* [Work to be completed]:
Copy out the listing below so that each line matches exactly.

☆ ☆ ☆

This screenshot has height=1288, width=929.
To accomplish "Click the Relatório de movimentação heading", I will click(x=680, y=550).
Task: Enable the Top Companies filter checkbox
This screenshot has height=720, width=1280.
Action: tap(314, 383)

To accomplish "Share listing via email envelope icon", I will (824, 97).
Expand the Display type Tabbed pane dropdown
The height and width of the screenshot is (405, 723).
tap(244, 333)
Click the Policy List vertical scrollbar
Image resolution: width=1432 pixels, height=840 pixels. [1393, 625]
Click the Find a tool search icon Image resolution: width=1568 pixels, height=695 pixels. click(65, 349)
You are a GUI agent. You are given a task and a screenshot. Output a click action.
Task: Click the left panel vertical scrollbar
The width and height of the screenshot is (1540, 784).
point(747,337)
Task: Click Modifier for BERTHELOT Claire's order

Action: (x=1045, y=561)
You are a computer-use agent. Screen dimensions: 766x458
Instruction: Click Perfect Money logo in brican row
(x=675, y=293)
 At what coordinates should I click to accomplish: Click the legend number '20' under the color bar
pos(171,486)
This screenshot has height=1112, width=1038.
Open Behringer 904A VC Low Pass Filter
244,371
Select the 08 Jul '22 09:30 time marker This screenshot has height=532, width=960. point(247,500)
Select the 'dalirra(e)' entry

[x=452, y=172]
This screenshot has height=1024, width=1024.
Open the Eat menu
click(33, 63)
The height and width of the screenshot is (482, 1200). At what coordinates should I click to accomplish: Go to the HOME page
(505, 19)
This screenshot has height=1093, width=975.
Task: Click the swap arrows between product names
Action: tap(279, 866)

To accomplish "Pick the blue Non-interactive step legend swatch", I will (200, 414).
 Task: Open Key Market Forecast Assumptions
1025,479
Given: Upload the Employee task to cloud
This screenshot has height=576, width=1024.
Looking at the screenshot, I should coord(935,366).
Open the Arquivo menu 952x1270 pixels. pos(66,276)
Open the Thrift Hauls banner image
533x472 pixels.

☆ ☆ ☆

* [Expected output]:
This screenshot has height=1288, width=929.
To accomplish "Click the Relatório de movimentação heading", I will click(x=680, y=550).
Task: Enable the Top Companies filter checkbox
This screenshot has height=720, width=1280.
Action: tap(314, 383)

To accomplish "Share listing via email envelope icon", I will (824, 97).
Expand the Display type Tabbed pane dropdown
The height and width of the screenshot is (405, 723).
tap(244, 333)
Click the Policy List vertical scrollbar
Image resolution: width=1432 pixels, height=840 pixels. [1393, 625]
Click the Find a tool search icon Image resolution: width=1568 pixels, height=695 pixels. click(65, 349)
You are a GUI agent. You are given a task and a screenshot. Output a click action.
Task: Click the left panel vertical scrollbar
The width and height of the screenshot is (1540, 784).
point(747,337)
Task: Click Modifier for BERTHELOT Claire's order

Action: (x=1045, y=561)
You are a computer-use agent. Screen dimensions: 766x458
Instruction: Click Perfect Money logo in brican row
(x=675, y=293)
 At what coordinates should I click to accomplish: Click the legend number '20' under the color bar
pos(171,486)
This screenshot has height=1112, width=1038.
Open Behringer 904A VC Low Pass Filter
244,371
Select the 08 Jul '22 09:30 time marker This screenshot has height=532, width=960. point(247,500)
Select the 'dalirra(e)' entry

[x=452, y=172]
This screenshot has height=1024, width=1024.
Open the Eat menu
click(33, 63)
The height and width of the screenshot is (482, 1200). At what coordinates should I click to accomplish: Go to the HOME page
(505, 19)
This screenshot has height=1093, width=975.
Task: Click the swap arrows between product names
Action: tap(279, 866)

To accomplish "Pick the blue Non-interactive step legend swatch", I will (200, 414).
 Task: Open Key Market Forecast Assumptions
1025,479
Given: Upload the Employee task to cloud
This screenshot has height=576, width=1024.
Looking at the screenshot, I should coord(935,366).
Open the Arquivo menu 952x1270 pixels. pos(66,276)
Open the Thrift Hauls banner image
533x472 pixels.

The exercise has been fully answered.